> _RECORDS SUPPLIED_:
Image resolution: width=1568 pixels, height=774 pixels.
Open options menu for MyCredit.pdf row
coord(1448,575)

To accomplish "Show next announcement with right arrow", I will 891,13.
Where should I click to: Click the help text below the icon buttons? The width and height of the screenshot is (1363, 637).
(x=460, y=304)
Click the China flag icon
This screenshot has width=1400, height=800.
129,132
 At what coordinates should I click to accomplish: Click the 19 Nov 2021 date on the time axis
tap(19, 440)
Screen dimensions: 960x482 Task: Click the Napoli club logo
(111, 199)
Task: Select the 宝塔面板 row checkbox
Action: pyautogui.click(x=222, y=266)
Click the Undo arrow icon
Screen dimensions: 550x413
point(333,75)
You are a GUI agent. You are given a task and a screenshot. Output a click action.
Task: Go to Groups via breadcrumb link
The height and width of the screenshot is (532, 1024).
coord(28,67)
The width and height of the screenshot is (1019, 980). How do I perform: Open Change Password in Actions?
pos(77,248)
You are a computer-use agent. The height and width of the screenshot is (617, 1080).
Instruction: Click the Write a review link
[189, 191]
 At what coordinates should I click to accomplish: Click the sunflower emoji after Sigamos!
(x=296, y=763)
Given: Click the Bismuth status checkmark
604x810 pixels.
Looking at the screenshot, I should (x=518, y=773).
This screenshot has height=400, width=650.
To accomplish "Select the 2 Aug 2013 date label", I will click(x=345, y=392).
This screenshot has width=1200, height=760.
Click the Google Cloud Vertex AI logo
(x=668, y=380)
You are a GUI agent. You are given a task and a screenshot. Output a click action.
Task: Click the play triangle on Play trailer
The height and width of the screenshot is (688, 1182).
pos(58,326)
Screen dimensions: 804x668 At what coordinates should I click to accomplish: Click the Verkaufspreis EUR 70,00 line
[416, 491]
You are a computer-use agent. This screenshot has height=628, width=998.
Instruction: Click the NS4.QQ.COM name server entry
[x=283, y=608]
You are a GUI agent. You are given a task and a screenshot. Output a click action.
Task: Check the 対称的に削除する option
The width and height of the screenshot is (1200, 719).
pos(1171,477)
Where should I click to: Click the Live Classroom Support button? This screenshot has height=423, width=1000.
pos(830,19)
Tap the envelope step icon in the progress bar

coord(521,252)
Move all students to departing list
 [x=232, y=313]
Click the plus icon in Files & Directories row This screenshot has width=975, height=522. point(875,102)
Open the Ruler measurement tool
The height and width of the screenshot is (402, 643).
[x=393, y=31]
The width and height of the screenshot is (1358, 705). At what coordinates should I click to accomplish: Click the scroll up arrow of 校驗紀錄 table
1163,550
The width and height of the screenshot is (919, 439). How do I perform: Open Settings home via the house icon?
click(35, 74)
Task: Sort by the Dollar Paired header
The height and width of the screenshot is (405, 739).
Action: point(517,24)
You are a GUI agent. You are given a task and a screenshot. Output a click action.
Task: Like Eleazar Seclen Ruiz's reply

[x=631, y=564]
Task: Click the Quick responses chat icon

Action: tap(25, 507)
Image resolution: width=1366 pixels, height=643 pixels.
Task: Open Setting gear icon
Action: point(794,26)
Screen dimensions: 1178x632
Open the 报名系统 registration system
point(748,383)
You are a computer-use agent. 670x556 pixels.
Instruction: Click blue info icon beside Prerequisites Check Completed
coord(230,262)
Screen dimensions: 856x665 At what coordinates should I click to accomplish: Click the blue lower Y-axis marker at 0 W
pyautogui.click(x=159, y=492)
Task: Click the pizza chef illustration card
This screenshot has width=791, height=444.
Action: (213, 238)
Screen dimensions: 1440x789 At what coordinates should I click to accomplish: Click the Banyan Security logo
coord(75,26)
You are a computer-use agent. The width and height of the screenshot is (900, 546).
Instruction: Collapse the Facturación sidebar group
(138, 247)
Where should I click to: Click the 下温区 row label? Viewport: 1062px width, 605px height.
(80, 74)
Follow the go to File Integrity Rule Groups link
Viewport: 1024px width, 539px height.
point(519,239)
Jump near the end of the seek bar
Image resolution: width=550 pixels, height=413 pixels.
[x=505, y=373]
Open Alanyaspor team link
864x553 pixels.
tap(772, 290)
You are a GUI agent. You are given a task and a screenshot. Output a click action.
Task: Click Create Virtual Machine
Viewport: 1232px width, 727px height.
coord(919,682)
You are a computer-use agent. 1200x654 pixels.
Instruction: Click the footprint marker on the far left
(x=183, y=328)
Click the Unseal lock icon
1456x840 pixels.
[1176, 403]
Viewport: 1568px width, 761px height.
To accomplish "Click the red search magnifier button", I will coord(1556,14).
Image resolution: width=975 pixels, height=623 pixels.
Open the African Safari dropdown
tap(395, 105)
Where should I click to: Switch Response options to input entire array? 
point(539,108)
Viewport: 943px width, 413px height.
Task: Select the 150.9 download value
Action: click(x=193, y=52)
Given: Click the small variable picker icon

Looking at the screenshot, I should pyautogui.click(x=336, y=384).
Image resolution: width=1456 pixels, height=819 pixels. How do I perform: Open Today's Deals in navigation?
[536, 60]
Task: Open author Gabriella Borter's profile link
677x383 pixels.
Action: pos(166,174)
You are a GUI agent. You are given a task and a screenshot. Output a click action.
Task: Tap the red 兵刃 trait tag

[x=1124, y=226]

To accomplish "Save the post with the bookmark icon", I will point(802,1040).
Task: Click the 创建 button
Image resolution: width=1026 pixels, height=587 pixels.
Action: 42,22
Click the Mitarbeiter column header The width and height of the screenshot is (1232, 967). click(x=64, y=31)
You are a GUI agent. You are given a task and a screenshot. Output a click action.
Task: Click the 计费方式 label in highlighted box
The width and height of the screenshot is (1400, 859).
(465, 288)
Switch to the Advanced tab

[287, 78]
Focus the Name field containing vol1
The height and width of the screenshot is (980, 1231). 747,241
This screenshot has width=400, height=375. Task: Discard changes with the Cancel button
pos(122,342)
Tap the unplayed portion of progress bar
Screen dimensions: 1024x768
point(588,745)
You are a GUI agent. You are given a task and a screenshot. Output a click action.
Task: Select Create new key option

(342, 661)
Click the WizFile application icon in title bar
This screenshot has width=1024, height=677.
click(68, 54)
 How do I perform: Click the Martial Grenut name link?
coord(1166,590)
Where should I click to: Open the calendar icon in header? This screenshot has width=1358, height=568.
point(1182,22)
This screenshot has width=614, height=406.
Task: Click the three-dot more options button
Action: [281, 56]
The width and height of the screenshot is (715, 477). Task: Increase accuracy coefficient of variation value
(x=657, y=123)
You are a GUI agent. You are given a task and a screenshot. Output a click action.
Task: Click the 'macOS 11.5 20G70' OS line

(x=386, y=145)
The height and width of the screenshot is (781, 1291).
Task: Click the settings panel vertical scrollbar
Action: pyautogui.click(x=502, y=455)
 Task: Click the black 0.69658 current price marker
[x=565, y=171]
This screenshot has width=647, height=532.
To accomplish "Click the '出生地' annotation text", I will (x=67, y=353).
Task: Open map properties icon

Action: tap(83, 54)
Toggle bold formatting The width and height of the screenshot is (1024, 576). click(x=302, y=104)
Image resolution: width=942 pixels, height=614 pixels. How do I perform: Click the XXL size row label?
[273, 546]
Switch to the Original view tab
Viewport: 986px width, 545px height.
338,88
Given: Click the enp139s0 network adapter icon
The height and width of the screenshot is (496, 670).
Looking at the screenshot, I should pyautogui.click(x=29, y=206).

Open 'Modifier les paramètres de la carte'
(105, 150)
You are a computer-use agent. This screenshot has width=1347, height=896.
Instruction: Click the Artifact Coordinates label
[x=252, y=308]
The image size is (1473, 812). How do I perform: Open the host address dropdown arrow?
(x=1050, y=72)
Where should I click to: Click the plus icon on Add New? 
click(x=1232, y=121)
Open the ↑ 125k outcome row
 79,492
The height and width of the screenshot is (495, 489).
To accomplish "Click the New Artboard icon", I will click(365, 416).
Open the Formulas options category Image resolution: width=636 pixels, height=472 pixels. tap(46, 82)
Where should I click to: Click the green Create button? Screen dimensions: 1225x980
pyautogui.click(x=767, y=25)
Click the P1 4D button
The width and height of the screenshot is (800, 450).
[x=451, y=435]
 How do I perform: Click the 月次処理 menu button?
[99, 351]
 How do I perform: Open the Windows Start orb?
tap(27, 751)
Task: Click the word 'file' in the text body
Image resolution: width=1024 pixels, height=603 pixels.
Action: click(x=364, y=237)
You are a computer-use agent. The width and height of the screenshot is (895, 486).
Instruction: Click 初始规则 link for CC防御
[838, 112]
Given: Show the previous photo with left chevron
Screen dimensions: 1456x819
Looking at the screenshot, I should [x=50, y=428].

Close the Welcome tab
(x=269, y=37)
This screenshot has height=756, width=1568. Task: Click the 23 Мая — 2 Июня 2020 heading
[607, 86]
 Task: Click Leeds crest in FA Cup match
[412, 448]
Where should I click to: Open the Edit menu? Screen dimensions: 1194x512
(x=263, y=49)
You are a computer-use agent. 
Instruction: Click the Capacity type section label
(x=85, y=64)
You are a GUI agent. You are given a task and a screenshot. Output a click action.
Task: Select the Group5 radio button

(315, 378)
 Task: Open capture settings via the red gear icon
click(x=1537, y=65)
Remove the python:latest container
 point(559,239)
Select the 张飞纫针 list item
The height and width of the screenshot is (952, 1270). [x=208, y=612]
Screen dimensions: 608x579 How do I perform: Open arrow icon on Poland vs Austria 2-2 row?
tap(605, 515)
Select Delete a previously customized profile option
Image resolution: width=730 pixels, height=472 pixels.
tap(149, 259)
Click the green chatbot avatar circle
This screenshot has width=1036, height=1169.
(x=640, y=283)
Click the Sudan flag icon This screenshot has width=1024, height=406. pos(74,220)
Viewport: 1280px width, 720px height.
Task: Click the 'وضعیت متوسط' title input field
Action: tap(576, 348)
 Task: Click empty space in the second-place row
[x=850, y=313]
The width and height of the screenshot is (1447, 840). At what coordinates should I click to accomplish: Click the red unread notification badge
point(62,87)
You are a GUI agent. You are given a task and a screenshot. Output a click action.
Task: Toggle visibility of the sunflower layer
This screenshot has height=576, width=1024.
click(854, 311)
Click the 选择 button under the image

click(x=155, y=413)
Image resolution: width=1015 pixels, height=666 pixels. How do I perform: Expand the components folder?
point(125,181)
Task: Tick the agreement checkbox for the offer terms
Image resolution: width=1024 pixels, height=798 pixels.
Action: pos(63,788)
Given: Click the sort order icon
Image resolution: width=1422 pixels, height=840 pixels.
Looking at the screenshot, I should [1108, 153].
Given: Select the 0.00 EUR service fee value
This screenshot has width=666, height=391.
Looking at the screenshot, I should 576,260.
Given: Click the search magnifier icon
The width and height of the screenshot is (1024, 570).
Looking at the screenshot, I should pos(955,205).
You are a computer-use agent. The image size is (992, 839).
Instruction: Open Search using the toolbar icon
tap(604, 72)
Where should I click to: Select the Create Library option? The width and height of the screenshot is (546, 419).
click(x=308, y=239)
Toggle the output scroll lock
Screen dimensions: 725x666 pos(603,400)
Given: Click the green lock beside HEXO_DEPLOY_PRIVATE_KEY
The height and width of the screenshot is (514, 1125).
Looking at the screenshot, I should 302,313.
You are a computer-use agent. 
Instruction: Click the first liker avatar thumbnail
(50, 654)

> _WORK TASK_:
Copy each line of the listing in which the word "will" can be found.

> _EXERCISE SOLUTION_:
To accomplish "Show next announcement with right arrow", I will 891,13.
To accomplish "Select the 2 Aug 2013 date label", I will click(x=345, y=392).
To accomplish "Click the red search magnifier button", I will coord(1556,14).
To accomplish "Save the post with the bookmark icon", I will point(802,1040).
To accomplish "Click the '出生地' annotation text", I will (x=67, y=353).
To accomplish "Click the New Artboard icon", I will click(365, 416).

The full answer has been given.